Entries provided:
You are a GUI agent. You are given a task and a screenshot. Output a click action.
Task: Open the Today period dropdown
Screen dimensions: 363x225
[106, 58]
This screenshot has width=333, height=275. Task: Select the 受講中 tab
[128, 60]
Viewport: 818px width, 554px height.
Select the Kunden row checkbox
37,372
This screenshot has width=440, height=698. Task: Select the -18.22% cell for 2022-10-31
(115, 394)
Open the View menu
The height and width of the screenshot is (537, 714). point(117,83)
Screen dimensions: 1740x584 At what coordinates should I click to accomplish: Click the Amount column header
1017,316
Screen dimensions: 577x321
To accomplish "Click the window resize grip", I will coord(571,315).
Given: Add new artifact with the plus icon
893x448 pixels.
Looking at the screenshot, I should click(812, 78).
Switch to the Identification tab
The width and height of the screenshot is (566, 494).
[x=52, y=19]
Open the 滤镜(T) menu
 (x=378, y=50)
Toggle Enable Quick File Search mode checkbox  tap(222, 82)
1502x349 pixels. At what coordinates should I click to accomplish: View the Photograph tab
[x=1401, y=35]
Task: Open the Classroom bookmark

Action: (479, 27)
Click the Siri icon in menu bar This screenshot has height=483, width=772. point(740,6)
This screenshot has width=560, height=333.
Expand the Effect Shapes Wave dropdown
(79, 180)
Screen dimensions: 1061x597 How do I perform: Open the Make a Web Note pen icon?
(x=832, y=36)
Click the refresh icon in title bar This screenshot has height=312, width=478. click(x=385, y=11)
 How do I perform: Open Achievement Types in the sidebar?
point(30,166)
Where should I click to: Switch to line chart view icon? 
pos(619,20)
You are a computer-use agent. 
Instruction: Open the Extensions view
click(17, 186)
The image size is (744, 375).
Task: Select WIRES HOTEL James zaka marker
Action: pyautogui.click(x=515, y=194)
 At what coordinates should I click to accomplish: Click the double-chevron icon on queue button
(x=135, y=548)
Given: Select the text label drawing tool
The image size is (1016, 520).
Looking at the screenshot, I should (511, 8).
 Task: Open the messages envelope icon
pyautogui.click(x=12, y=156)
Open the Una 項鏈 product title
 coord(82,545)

Problem to work on:
Which lines in the records above contain the word "width"? Find each one and copy it out in full.

Expected output:
This screenshot has width=333, height=275. Task: Select the 受講中 tab
Viewport: 818px width, 554px height.
This screenshot has width=440, height=698. Task: Select the -18.22% cell for 2022-10-31
The height and width of the screenshot is (537, 714). point(117,83)
The width and height of the screenshot is (566, 494).
Click the Siri icon in menu bar This screenshot has height=483, width=772. point(740,6)
This screenshot has width=560, height=333.
Click the refresh icon in title bar This screenshot has height=312, width=478. click(x=385, y=11)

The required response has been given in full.